Work will see 1,700 homes built alongside District and Piccadilly line tube tracks
Transport for London (TfL) has put developers on notice for a £670m deal to build a major mixed-use scheme in west London.
The job will comprise two phases to be built alongside the tracks of the District and Piccadilly tube lines in Acton and will include around 1,700 homes, over 2,000sq m of commercial space and 500sq m of retail space.
In a Prior Information Notice, TfL said it was gauging opinion from interested firms before launching the procurement process, which will see the winning firm form a JV with TfL to develop the site.

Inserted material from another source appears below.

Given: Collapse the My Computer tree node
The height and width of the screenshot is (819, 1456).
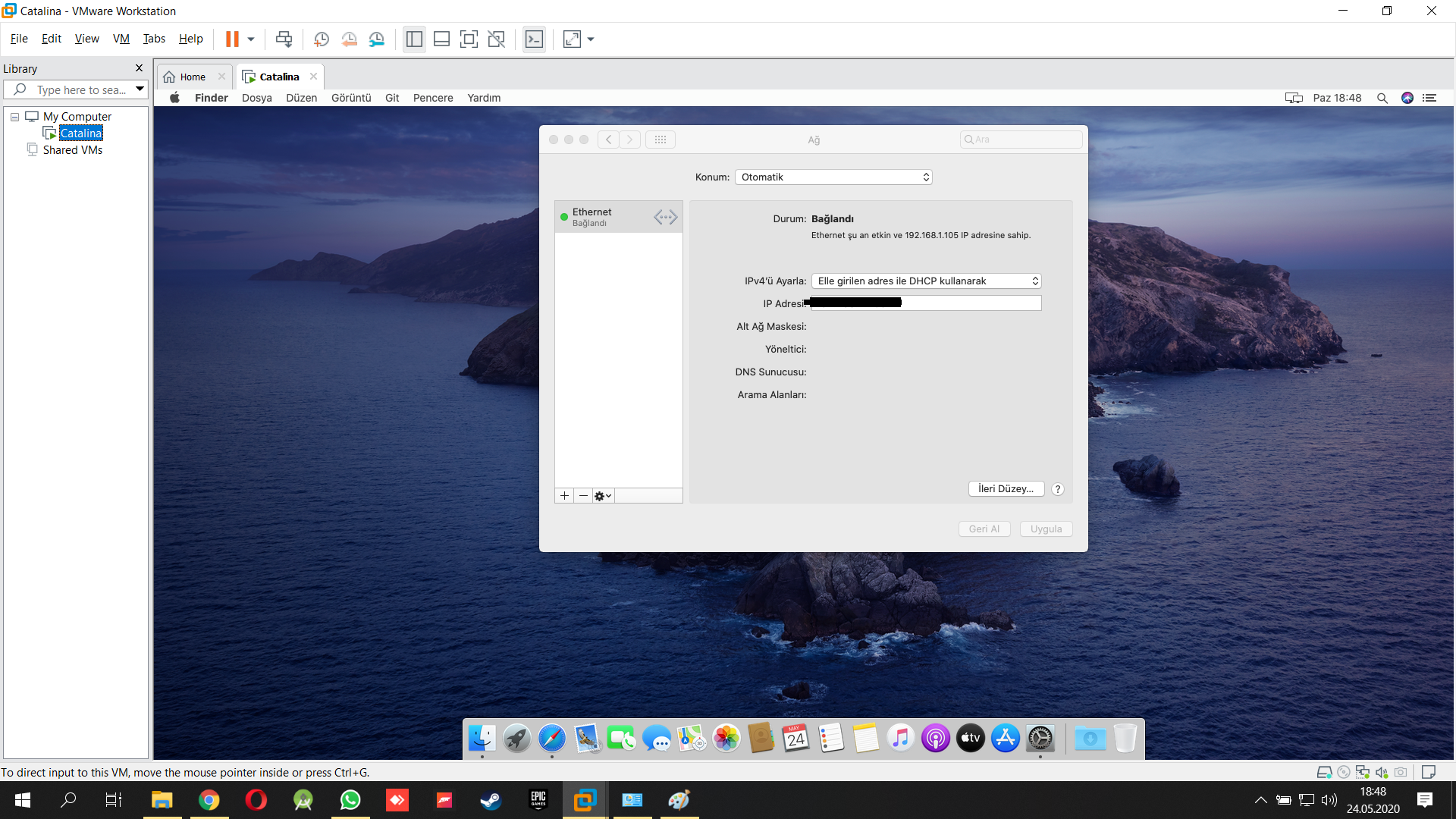Looking at the screenshot, I should (x=14, y=117).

The first phase is for a block up to 25 storeys on Bollo Lane comprising 195 homes and 520sq m of commercial space, with an outline planning application for a further 657 homes across eight more blocks of between eight and 18 storeys.
Designed by HOK, this phase, which has a development value of £350m, would also include a new accommodation building for train crew, along with public realm.
The project team for the first phase also includes project manager Gleeds, engineering consultant Mott MacDonald, planning consultant JLL, landscape architect East, heritage consultant Alan Baxter, archaeology consultant RPS and industrial strategy consultant GL Hearn.
The second phase is an 800-home scheme currently in pre-application which will be built just north of Acton Town tube station on land which forms part of Ealing Common Depot, a rail depot for the London Underground built in 1905.
TfL said that the JV would start by building the Bollo Lane scheme first. A contract notice for both schemes is expected to be published on 1 October.
This part of Acton has seen a number of new developments get the green light over the past decade, including BUJ Architects’ 54-storey One West Point tower and KPF architects’ 55-storey twin towers scheme at Portal Way.
Neighbouring HOK’s scheme for TfL is the 52 acre Acton Gardens, another huge project worth £800m in total which will see 3,500 homes built when finished.
Stitch, the latest architect to win work on Acton Gardens, got the go ahead last month for a scheme which will see a series of 1950s tower blocks and the South Acton Working Men’s Club demolished to make way for 336 new homes.